**CONSIGNE:** Recopiez à l'identique chacun des items qui suivent.

**ITEMS FOURNIS:**
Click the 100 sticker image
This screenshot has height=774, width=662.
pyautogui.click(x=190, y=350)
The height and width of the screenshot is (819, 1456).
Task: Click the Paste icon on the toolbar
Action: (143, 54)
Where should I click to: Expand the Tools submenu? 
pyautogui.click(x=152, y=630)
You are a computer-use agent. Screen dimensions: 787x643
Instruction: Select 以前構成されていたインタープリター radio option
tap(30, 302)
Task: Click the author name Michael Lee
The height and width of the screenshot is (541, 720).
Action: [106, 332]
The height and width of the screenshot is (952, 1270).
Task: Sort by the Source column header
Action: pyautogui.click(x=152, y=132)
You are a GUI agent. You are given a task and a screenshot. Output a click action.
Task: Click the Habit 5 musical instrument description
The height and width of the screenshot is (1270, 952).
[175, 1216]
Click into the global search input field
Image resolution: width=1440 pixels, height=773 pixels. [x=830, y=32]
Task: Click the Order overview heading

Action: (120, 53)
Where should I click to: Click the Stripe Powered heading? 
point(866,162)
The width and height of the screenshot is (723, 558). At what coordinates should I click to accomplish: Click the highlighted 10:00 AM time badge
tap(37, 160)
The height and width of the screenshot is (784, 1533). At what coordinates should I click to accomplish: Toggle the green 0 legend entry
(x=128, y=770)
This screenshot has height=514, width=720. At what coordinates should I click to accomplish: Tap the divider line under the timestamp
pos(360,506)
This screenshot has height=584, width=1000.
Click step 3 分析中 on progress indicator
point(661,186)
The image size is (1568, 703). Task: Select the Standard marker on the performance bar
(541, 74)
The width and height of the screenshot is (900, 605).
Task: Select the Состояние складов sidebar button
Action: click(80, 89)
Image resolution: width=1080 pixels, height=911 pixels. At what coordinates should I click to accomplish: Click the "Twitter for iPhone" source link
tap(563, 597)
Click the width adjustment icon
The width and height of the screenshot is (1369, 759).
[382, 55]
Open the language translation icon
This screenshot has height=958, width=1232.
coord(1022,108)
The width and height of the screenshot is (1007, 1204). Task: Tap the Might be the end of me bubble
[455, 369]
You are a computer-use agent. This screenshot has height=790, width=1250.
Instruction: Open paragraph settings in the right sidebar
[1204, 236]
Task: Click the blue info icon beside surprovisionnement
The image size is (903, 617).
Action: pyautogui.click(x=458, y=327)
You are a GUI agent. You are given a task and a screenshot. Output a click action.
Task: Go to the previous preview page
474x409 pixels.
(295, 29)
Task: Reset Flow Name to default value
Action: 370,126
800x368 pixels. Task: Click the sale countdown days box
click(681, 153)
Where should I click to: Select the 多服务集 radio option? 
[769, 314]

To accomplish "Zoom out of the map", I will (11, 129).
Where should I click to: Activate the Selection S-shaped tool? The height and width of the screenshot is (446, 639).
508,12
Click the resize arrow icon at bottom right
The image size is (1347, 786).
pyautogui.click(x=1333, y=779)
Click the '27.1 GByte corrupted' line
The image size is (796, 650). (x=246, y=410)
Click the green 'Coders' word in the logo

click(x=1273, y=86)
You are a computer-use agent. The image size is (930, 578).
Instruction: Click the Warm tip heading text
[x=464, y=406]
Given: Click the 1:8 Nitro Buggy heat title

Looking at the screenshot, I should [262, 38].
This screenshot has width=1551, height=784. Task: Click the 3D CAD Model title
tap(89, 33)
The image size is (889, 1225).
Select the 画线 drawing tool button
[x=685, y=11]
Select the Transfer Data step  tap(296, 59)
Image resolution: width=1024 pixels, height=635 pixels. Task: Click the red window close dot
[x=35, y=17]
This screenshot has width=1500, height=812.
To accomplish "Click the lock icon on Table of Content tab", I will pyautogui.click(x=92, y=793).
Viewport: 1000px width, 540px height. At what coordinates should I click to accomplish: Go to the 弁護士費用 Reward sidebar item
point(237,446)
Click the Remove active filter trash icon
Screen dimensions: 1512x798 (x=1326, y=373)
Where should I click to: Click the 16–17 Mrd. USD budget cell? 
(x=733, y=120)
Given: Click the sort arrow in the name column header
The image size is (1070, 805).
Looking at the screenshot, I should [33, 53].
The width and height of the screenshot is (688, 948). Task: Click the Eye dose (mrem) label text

**CORRIGÉ:**
Click the 100 sticker image
This screenshot has height=774, width=662.
pyautogui.click(x=190, y=350)
The height and width of the screenshot is (819, 1456).
Task: Click the Paste icon on the toolbar
Action: (143, 54)
Where should I click to: Expand the Tools submenu? 
pyautogui.click(x=152, y=630)
You are a computer-use agent. Screen dimensions: 787x643
Instruction: Select 以前構成されていたインタープリター radio option
tap(30, 302)
Task: Click the author name Michael Lee
The height and width of the screenshot is (541, 720).
Action: [106, 332]
The height and width of the screenshot is (952, 1270).
Task: Sort by the Source column header
Action: pyautogui.click(x=152, y=132)
You are a GUI agent. You are given a task and a screenshot. Output a click action.
Task: Click the Habit 5 musical instrument description
The height and width of the screenshot is (1270, 952).
[175, 1216]
Click into the global search input field
Image resolution: width=1440 pixels, height=773 pixels. [x=830, y=32]
Task: Click the Order overview heading

Action: (120, 53)
Where should I click to: Click the Stripe Powered heading? 
point(866,162)
The width and height of the screenshot is (723, 558). At what coordinates should I click to accomplish: Click the highlighted 10:00 AM time badge
tap(37, 160)
The height and width of the screenshot is (784, 1533). At what coordinates should I click to accomplish: Toggle the green 0 legend entry
(x=128, y=770)
This screenshot has height=514, width=720. At what coordinates should I click to accomplish: Tap the divider line under the timestamp
pos(360,506)
This screenshot has height=584, width=1000.
Click step 3 分析中 on progress indicator
point(661,186)
The image size is (1568, 703). Task: Select the Standard marker on the performance bar
(541, 74)
The width and height of the screenshot is (900, 605).
Task: Select the Состояние складов sidebar button
Action: click(80, 89)
Image resolution: width=1080 pixels, height=911 pixels. At what coordinates should I click to accomplish: Click the "Twitter for iPhone" source link
tap(563, 597)
Click the width adjustment icon
The width and height of the screenshot is (1369, 759).
[382, 55]
Open the language translation icon
This screenshot has height=958, width=1232.
coord(1022,108)
The width and height of the screenshot is (1007, 1204). Task: Tap the Might be the end of me bubble
[455, 369]
You are a computer-use agent. This screenshot has height=790, width=1250.
Instruction: Open paragraph settings in the right sidebar
[1204, 236]
Task: Click the blue info icon beside surprovisionnement
The image size is (903, 617).
Action: pyautogui.click(x=458, y=327)
You are a GUI agent. You are given a task and a screenshot. Output a click action.
Task: Go to the previous preview page
474x409 pixels.
(295, 29)
Task: Reset Flow Name to default value
Action: 370,126
800x368 pixels. Task: Click the sale countdown days box
click(681, 153)
Where should I click to: Select the 多服务集 radio option? 
[769, 314]

To accomplish "Zoom out of the map", I will (11, 129).
Where should I click to: Activate the Selection S-shaped tool? The height and width of the screenshot is (446, 639).
508,12
Click the resize arrow icon at bottom right
The image size is (1347, 786).
pyautogui.click(x=1333, y=779)
Click the '27.1 GByte corrupted' line
The image size is (796, 650). (x=246, y=410)
Click the green 'Coders' word in the logo

click(x=1273, y=86)
You are a computer-use agent. The image size is (930, 578).
Instruction: Click the Warm tip heading text
[x=464, y=406]
Given: Click the 1:8 Nitro Buggy heat title

Looking at the screenshot, I should [262, 38].
This screenshot has width=1551, height=784. Task: Click the 3D CAD Model title
tap(89, 33)
The image size is (889, 1225).
Select the 画线 drawing tool button
[x=685, y=11]
Select the Transfer Data step  tap(296, 59)
Image resolution: width=1024 pixels, height=635 pixels. Task: Click the red window close dot
[x=35, y=17]
This screenshot has width=1500, height=812.
To accomplish "Click the lock icon on Table of Content tab", I will pyautogui.click(x=92, y=793).
Viewport: 1000px width, 540px height. At what coordinates should I click to accomplish: Go to the 弁護士費用 Reward sidebar item
point(237,446)
Click the Remove active filter trash icon
Screen dimensions: 1512x798 (x=1326, y=373)
Where should I click to: Click the 16–17 Mrd. USD budget cell? 
(x=733, y=120)
Given: Click the sort arrow in the name column header
The image size is (1070, 805).
Looking at the screenshot, I should [33, 53].
The width and height of the screenshot is (688, 948). Task: Click the Eye dose (mrem) label text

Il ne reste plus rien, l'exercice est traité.